▶ **EXERCISE INSTRUCTIONS**: With the pictures left out, print exactly the lines below that run from the one containing "The width and" through the one containing "Click next arrow".

▶ **RECORD SET**:
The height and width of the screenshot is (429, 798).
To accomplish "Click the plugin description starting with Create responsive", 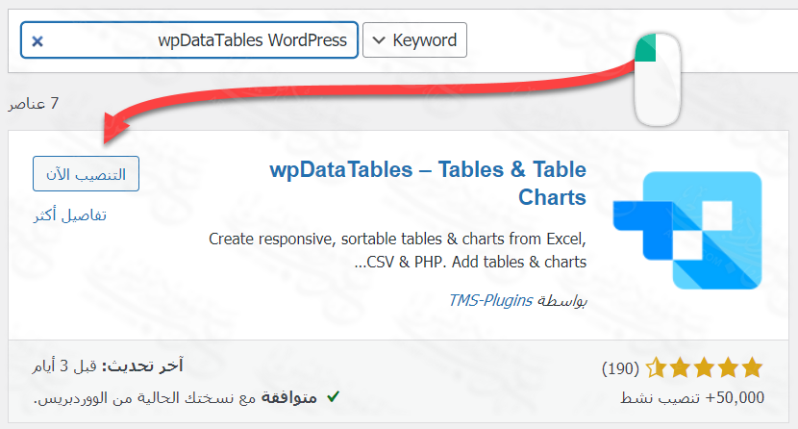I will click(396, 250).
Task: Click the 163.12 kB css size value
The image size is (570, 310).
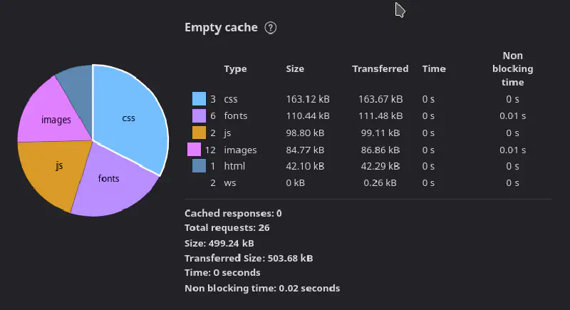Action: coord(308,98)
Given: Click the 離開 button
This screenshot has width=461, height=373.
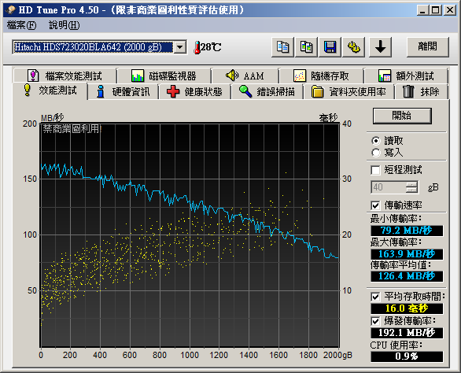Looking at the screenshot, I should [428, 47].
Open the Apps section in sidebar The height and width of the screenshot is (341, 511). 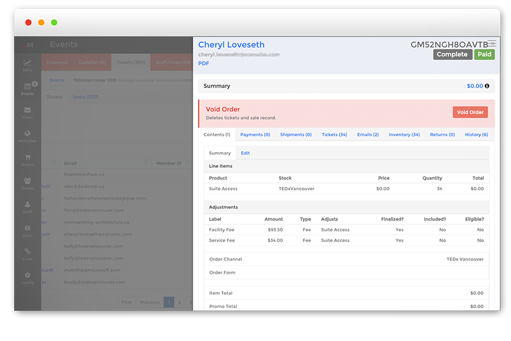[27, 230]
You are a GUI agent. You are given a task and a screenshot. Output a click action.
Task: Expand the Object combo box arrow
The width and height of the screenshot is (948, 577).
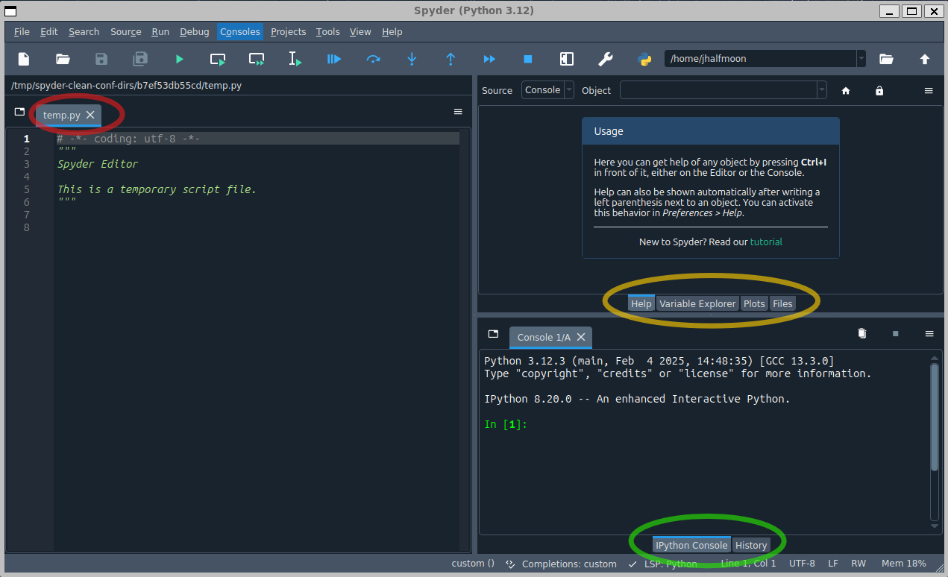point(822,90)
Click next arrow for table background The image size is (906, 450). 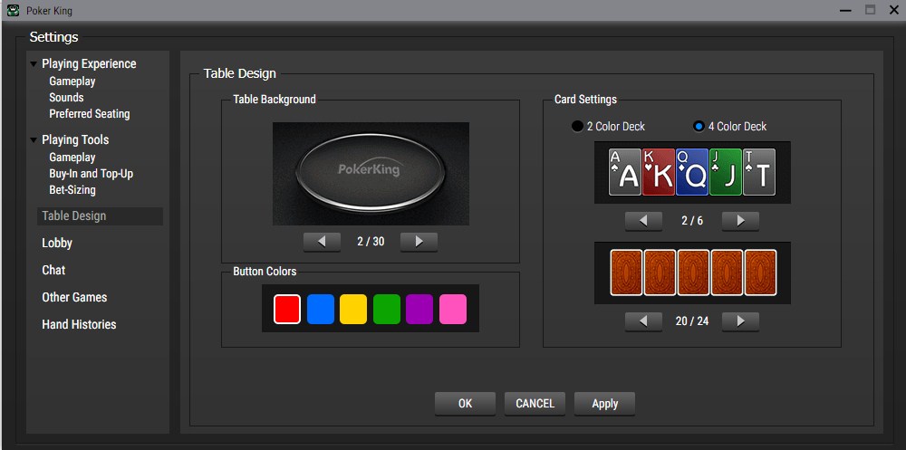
---
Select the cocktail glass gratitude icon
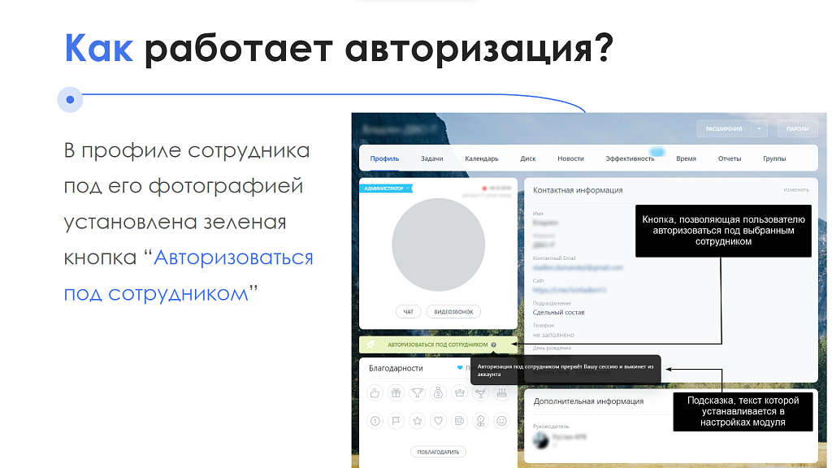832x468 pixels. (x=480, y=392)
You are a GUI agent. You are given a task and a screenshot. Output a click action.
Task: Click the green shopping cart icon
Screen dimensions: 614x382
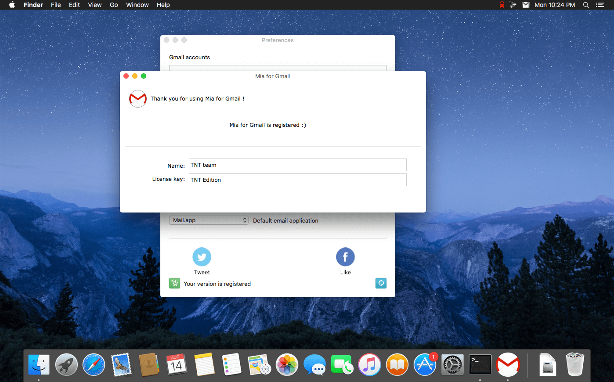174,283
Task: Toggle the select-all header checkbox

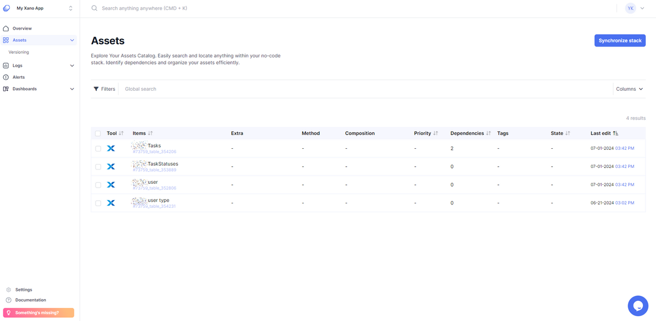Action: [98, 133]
...
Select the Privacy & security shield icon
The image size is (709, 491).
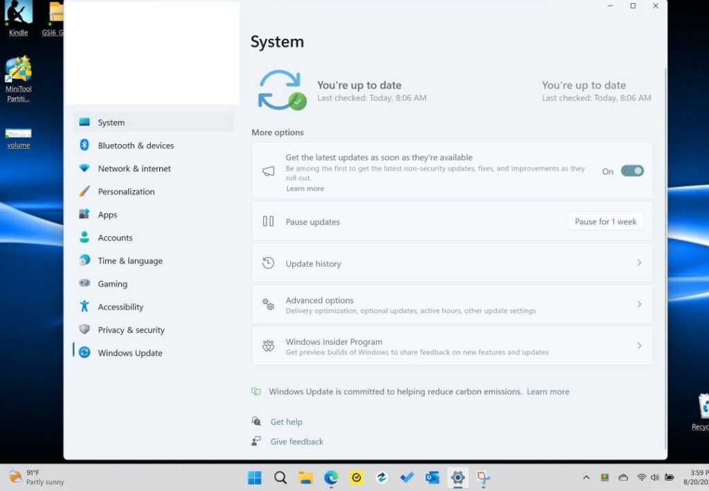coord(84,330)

▶ **RESULT**:
The width and height of the screenshot is (948, 577).
point(822,90)
Click next arrow for table background The image size is (906, 450). 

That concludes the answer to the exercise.